RECORDS SHOWN
========================

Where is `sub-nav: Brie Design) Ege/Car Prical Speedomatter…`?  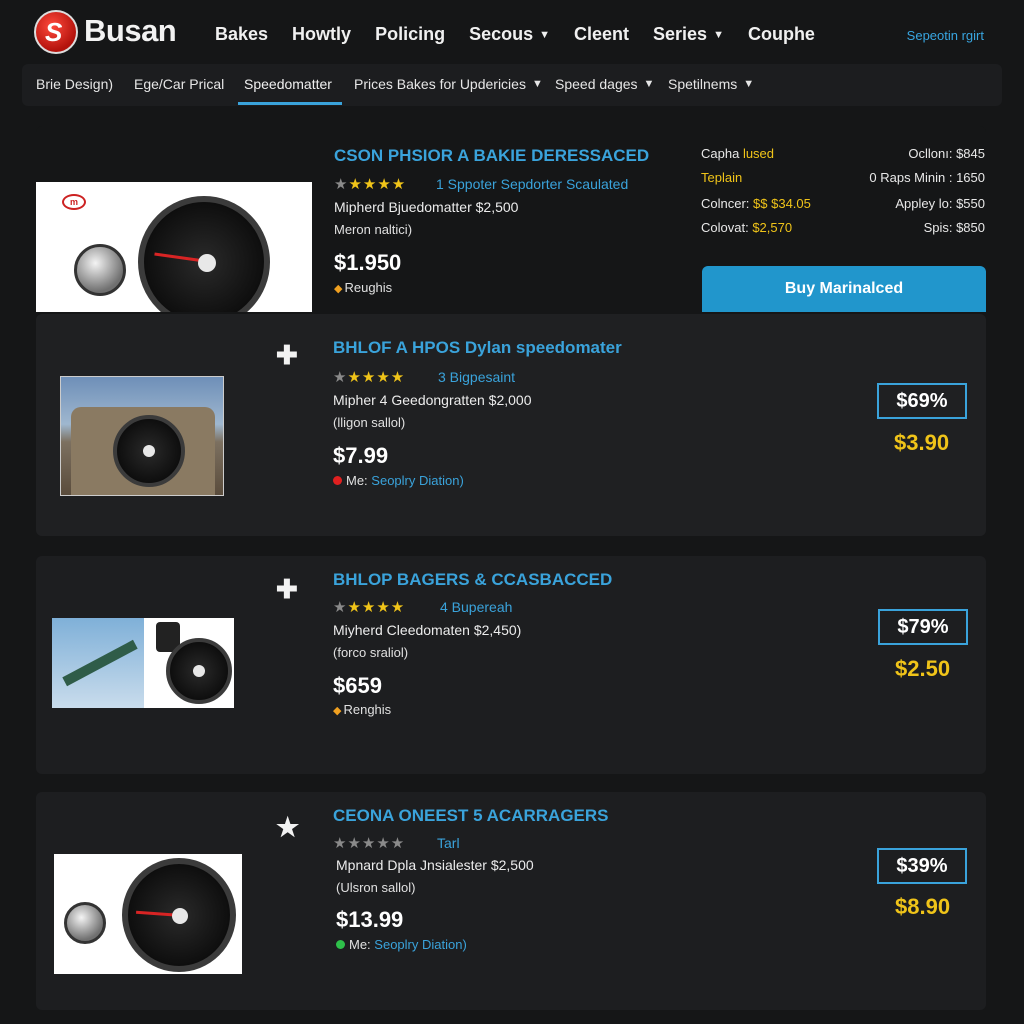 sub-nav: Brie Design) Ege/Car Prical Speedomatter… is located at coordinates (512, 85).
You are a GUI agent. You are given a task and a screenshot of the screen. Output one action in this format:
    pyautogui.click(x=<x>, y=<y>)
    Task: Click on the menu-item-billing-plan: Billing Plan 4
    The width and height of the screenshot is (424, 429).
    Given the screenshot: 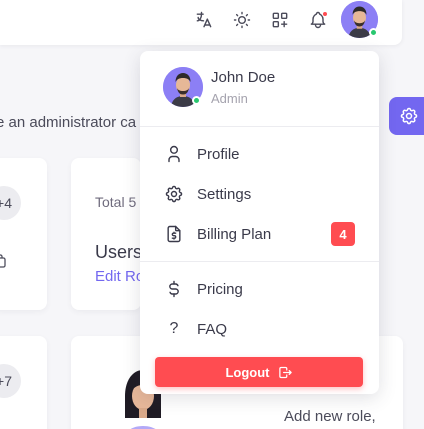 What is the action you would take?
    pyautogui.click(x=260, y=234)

========================

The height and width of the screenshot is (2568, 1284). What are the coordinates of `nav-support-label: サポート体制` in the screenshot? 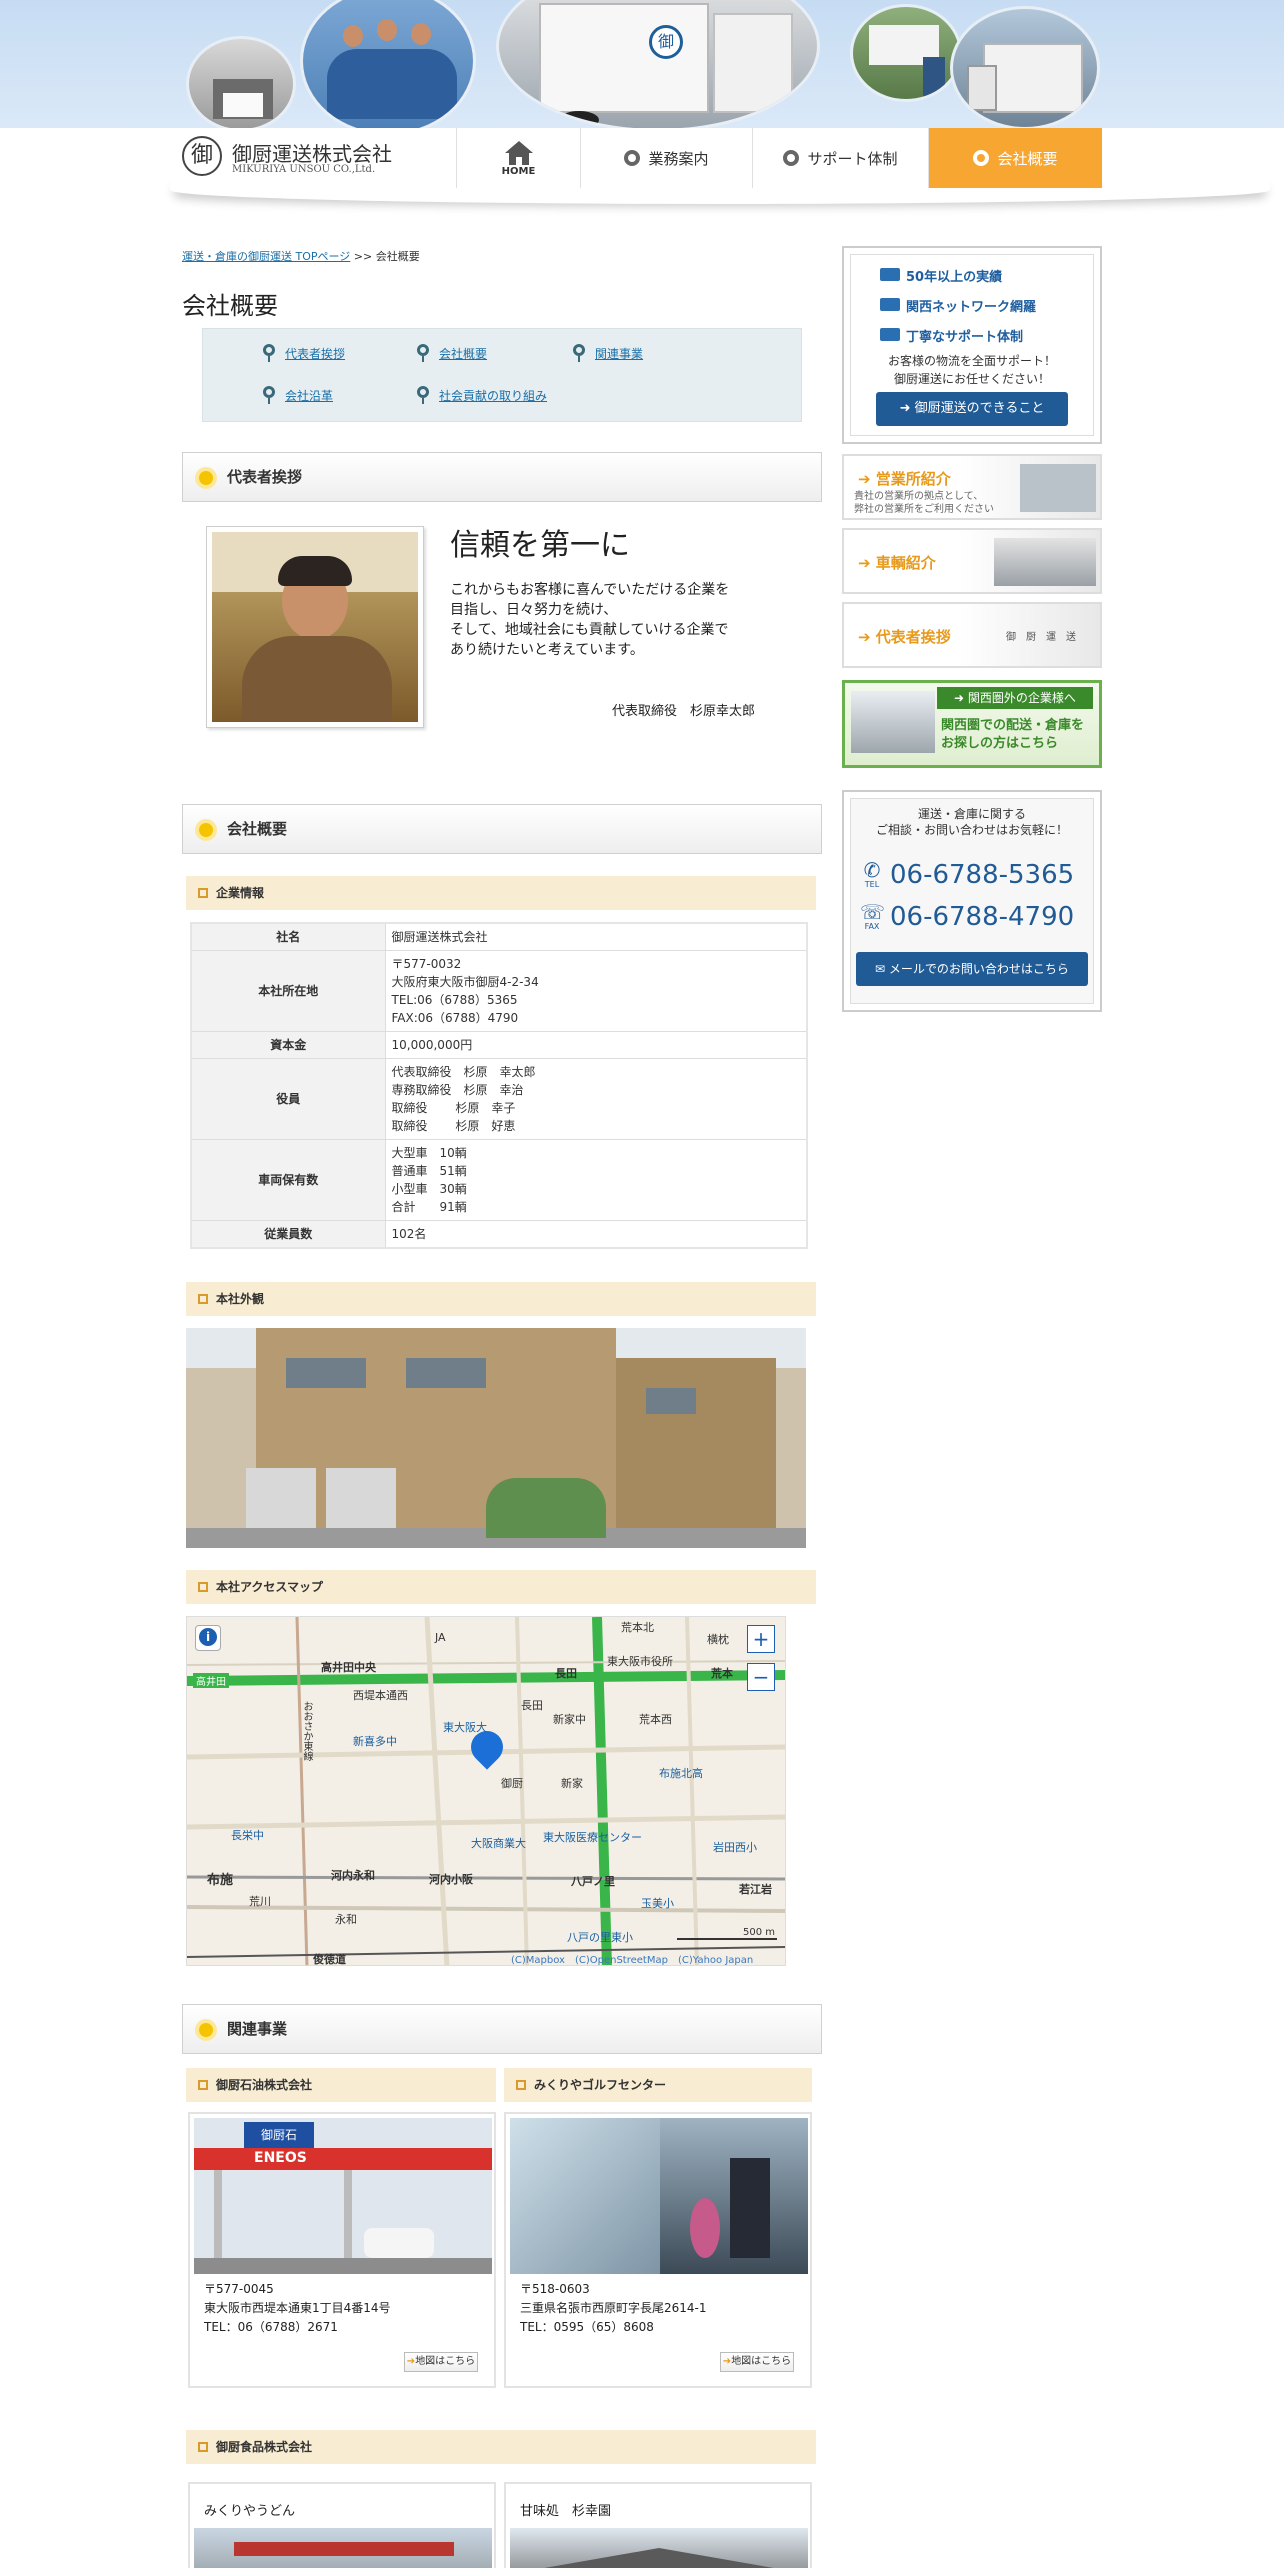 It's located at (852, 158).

========================

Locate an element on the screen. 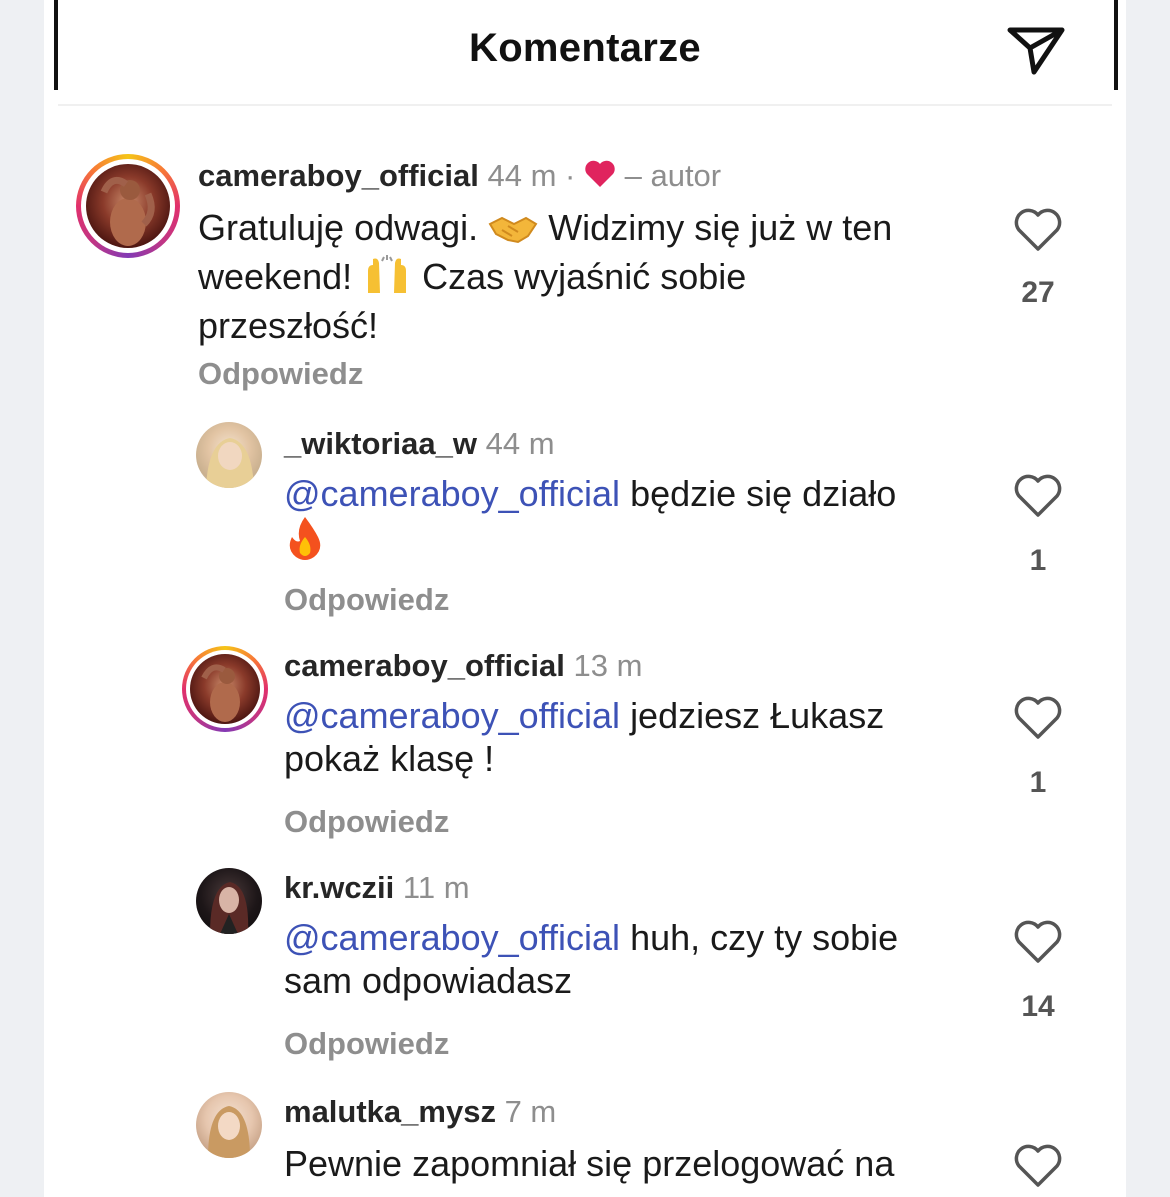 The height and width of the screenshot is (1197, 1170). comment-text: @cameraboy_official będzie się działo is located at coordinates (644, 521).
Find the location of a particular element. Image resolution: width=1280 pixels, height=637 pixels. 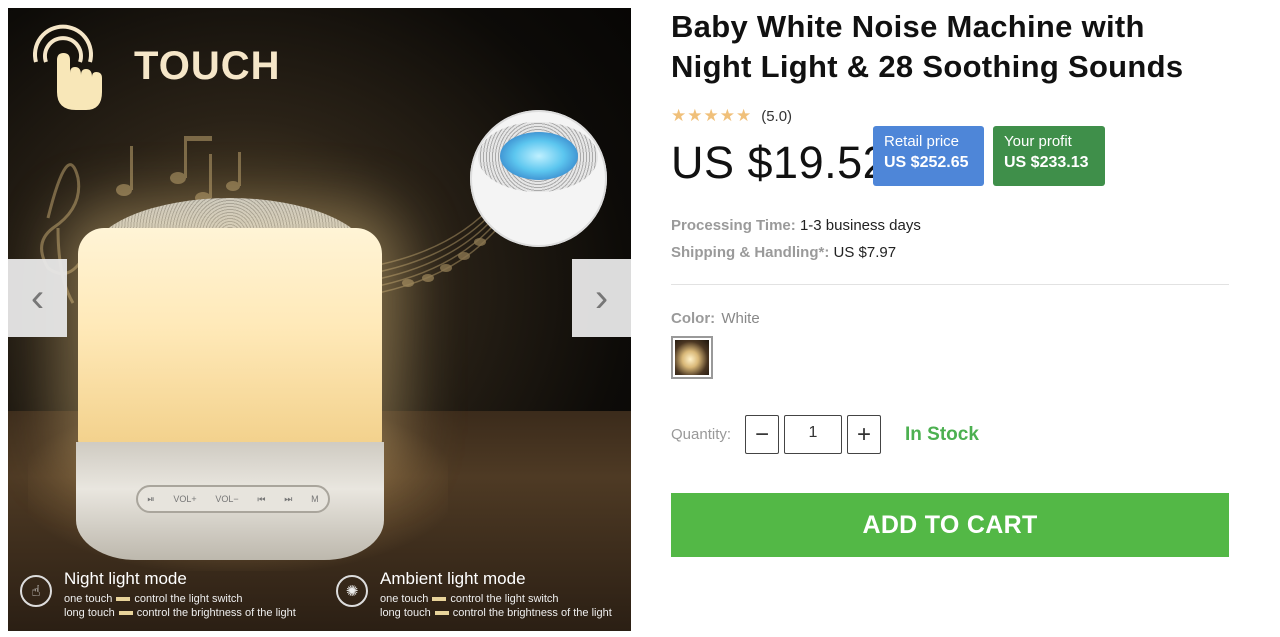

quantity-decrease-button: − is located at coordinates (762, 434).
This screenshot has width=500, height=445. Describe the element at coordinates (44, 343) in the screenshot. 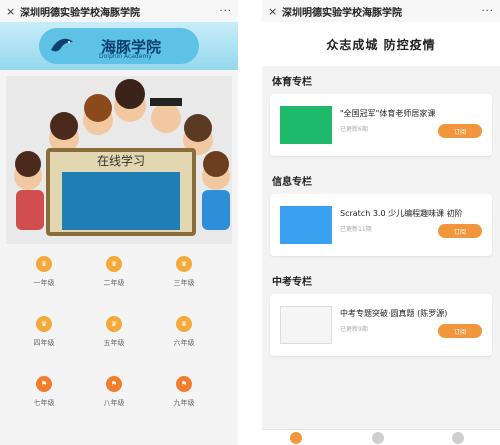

========================

WHAT IS NEEDED
Copy out every line of the records from the one containing "Find the location" down to the one containing "This screenshot has", including both of those lines, and leave out the pictures.

SOLUTION FOR THIS TASK
Find the location of a particular element. Image resolution: width=1280 pixels, height=637 pixels. 

quantity-decrease-button: − is located at coordinates (762, 434).
This screenshot has width=500, height=445. Describe the element at coordinates (44, 343) in the screenshot. 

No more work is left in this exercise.